MiniMax-M1, the world’s first open-weight hybrid-attention reasoning model, is now live on Novita AI! This breakthrough model features 456 billion parameters—with 45.9 billion activated per token—and natively supports a 1 million-token context, which is 8× larger than DeepSeek R1.
For a limited time, new users can claim $10 in free credits to explore MiniMax-M1’s advanced reasoning capabilities. Power your applications with cutting-edge hybrid-attention technology—MiniMax-M1 is just an API call away.
Here’s the current MiniMax-M1 pricing on Novita AI:
MiniMax-M1-80K: $0.55 / M input tokens, $2.2 / M output tokens
What is MiniMax-M1?
MiniMax-M1 represents a paradigm shift in large language model architecture. Developed by MiniMax-AI, this innovative model introduces the world’s first open-weight, large-scale hybrid-attention reasoning system that combines a hybrid Mixture-of-Experts (MoE) architecture with a revolutionary lightning attention mechanism.

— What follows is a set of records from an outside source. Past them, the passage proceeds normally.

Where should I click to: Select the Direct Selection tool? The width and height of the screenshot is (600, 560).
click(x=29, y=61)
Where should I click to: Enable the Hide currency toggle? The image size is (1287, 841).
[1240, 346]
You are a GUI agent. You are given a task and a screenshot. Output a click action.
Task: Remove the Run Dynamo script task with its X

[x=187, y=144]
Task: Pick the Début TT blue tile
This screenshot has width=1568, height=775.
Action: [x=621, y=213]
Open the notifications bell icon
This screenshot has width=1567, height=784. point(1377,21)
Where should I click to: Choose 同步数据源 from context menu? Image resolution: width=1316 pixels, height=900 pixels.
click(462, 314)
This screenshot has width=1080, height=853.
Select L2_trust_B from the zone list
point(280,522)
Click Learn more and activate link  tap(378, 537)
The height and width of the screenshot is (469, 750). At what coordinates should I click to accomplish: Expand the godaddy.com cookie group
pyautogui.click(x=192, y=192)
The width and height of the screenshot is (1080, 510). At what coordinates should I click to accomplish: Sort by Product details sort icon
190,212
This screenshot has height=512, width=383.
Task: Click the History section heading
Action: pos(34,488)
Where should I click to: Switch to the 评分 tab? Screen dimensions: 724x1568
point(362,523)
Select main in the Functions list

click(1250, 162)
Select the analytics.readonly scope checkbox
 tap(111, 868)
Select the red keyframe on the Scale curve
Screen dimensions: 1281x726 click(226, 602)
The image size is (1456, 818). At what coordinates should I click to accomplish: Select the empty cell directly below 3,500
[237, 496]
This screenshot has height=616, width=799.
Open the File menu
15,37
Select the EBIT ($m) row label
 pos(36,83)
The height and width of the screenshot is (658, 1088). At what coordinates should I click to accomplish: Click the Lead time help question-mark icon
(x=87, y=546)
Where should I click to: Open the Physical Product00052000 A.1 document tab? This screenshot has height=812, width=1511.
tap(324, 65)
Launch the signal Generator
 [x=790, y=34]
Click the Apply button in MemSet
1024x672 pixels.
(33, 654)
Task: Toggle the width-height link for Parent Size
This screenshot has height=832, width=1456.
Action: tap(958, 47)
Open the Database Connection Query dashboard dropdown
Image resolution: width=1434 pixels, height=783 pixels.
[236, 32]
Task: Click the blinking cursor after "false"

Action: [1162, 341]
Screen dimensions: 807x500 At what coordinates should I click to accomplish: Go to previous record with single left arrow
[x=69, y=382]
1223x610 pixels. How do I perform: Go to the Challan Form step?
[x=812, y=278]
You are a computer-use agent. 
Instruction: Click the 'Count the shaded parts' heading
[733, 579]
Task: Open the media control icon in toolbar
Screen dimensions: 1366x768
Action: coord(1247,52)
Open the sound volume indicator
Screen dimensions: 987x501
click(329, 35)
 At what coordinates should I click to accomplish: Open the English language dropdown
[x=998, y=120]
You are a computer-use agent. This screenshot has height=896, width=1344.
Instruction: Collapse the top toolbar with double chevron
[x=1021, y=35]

Key Features of MiniMax-M1
🔹 Hybrid-Attention & Mixture-of-Experts
MoE layers activate 45.9 B parameters out of 456 B for each token, paired with lightning attention for speed and efficiency.
🔹 Massive 1 Million‑Token Context
Supports up to a million tokens natively, ideal for summarizing books, logs, and whole codebases.
🔹 Efficient Reinforcement Learning
CISPO enhances RL training efficiency by clipping importance-sampling weights—a first for MoE + hybrid attention architecture.
🔹 Dual Thinking Budgets: 40K & 80K
Choose between MiniMax‑M1‑40K or MiniMax‑M1‑80K depending on required reasoning depth and compute trade-offs.
🔹 Agentic Capabilities & Plugins
Built-in function calling, tool access (search, code execution, image/video generation, TTS), optimized for real-world agent workflows.
Benchmarks and Performance Analysis
MiniMax-M1 delivers exceptional performance across comprehensive AI benchmarks. Standard evaluations demonstrate that the model outperforms strong open-weight alternatives like DeepSeek-R1 and Qwen3-235B, particularly excelling in software engineering, tool usage, and long context understanding.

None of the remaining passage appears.